• Excerpted records:
○ ○ ○ ○

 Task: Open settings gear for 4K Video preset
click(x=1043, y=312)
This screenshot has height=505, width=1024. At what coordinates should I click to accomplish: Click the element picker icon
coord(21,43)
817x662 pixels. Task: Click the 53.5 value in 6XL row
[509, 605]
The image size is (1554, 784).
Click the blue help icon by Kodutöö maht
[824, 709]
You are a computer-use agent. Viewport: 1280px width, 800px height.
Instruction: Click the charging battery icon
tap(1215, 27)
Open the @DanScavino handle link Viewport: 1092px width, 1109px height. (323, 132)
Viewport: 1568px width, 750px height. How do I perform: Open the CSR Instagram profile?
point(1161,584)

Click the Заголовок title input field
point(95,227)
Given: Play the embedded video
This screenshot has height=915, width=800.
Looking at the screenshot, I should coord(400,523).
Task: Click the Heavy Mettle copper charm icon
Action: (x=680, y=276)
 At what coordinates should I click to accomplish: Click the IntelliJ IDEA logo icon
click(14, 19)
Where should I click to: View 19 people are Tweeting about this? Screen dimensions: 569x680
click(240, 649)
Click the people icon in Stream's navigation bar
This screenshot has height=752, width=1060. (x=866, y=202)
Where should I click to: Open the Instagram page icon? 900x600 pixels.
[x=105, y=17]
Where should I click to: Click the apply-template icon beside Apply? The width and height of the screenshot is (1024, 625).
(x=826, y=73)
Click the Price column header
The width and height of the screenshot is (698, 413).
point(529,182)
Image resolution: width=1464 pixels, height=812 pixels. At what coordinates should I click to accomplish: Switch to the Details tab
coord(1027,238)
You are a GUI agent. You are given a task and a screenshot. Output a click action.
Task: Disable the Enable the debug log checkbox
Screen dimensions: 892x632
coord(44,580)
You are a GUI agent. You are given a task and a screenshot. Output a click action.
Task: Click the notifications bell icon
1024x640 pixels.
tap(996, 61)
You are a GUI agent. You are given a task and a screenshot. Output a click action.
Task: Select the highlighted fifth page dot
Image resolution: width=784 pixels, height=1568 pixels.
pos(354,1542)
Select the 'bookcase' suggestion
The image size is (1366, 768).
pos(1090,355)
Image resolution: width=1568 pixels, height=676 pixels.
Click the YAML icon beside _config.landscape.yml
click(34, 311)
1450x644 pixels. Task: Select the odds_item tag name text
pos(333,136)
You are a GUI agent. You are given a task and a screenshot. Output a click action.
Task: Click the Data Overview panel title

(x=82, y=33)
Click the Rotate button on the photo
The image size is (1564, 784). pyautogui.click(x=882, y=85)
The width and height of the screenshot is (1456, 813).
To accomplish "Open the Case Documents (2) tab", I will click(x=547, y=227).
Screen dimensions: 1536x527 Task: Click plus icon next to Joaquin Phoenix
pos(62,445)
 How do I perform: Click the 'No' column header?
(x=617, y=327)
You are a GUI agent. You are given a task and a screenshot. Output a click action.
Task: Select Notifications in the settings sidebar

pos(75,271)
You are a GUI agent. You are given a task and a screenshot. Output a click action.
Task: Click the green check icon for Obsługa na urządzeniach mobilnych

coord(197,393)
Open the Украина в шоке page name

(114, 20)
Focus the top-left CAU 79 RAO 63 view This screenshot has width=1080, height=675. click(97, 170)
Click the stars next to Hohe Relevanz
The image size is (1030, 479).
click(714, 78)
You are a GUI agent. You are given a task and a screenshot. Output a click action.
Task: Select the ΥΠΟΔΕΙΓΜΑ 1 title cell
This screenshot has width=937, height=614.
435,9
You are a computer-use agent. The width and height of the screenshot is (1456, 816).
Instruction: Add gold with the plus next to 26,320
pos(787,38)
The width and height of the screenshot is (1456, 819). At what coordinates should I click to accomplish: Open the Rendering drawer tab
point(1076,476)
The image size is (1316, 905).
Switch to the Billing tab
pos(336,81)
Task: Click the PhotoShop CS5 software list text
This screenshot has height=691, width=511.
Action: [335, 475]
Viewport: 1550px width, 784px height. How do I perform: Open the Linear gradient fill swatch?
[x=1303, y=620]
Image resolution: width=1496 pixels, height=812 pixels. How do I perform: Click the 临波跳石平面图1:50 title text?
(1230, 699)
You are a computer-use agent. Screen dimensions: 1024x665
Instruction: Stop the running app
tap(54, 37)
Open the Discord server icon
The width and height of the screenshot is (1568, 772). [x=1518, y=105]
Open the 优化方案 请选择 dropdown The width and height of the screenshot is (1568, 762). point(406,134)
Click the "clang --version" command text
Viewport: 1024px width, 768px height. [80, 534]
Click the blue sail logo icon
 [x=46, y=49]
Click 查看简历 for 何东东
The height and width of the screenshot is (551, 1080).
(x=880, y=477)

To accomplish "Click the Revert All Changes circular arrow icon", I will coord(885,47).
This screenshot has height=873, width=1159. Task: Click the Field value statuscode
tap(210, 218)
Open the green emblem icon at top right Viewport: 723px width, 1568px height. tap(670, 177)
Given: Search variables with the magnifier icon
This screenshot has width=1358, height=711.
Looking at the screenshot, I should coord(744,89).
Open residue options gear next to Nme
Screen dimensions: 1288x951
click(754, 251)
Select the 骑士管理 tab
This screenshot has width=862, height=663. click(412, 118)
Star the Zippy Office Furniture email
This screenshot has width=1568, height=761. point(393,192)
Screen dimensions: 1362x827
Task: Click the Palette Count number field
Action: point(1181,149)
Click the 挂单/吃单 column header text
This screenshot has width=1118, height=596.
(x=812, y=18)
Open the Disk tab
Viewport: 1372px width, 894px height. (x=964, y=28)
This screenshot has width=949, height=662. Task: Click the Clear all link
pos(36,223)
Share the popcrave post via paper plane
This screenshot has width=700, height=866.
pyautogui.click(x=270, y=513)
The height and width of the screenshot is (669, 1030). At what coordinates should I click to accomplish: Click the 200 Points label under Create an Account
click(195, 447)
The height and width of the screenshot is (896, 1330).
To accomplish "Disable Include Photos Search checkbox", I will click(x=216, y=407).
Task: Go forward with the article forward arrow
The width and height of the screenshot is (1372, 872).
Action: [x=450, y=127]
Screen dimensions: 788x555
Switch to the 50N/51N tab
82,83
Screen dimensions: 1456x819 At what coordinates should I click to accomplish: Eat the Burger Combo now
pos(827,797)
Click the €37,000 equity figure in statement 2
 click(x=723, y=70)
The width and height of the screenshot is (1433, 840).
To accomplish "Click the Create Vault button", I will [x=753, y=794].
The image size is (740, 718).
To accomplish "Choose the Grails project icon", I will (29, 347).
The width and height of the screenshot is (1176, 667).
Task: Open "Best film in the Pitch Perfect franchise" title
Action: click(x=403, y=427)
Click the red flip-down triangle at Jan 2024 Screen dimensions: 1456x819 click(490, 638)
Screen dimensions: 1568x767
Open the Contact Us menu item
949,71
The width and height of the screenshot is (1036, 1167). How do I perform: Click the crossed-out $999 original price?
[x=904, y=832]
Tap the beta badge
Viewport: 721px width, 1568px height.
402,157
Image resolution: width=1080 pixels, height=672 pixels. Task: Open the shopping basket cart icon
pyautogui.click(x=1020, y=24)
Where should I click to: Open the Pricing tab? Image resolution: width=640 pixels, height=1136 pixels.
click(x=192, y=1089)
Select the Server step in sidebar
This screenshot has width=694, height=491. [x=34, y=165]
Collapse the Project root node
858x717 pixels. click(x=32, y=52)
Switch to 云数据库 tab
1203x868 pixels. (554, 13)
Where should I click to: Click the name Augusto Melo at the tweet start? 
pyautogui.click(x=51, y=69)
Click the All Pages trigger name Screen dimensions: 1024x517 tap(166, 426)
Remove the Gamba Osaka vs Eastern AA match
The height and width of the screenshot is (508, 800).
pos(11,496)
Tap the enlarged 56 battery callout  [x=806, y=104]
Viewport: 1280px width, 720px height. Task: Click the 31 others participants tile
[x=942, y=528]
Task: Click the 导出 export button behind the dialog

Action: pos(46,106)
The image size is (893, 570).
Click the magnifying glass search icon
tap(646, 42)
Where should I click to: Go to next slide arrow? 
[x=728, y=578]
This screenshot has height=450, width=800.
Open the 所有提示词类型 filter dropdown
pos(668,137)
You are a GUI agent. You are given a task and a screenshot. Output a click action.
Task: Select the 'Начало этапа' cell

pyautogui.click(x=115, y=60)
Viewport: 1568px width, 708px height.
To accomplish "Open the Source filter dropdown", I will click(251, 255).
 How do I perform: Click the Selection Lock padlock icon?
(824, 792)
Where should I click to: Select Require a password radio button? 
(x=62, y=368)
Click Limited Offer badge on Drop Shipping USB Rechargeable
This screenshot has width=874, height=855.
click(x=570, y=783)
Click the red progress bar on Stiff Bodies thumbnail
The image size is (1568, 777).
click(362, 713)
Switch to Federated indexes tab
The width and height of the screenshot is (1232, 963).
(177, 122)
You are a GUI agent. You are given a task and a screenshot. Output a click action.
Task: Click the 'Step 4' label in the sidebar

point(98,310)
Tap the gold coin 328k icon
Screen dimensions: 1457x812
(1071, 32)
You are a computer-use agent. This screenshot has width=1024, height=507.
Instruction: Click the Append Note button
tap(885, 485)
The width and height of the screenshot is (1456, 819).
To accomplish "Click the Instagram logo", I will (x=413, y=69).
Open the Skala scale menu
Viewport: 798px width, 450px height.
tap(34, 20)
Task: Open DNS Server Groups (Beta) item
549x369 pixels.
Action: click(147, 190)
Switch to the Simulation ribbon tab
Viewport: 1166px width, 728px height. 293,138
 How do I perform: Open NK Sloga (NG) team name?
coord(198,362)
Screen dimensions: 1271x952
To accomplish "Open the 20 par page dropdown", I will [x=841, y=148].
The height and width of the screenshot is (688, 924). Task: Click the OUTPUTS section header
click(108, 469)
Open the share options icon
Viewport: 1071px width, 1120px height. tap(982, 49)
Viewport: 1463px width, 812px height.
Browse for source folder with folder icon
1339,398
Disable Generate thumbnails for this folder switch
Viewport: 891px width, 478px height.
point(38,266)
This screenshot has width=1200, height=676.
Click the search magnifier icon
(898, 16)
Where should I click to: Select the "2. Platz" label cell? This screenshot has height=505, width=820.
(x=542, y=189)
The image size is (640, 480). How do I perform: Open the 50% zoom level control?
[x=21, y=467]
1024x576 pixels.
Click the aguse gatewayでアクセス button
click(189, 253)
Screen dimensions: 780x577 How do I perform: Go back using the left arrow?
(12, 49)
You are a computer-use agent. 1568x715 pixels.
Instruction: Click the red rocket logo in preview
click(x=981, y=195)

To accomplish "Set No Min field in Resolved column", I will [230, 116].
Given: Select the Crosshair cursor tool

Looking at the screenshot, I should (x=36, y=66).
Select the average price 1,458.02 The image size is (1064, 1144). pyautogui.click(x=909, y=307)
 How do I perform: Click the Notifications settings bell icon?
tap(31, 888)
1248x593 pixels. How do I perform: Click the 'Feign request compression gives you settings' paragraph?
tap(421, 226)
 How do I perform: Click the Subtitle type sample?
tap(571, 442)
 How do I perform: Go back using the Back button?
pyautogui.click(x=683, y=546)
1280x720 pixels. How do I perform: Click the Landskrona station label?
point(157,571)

○ ○ ○ ○

• Task:
Rewrite the stretch of lines from the one containing "Viewport: 1463px width, 812px height." through the one containing "(x=542, y=189)", putting "magnifying glass" in place of "magnifier" and keeping everything else the same.

• Task result:
Viewport: 1463px width, 812px height.
Browse for source folder with folder icon
1339,398
Disable Generate thumbnails for this folder switch
Viewport: 891px width, 478px height.
point(38,266)
This screenshot has width=1200, height=676.
Click the search magnifying glass icon
(898, 16)
Where should I click to: Select the "2. Platz" label cell? This screenshot has height=505, width=820.
(x=542, y=189)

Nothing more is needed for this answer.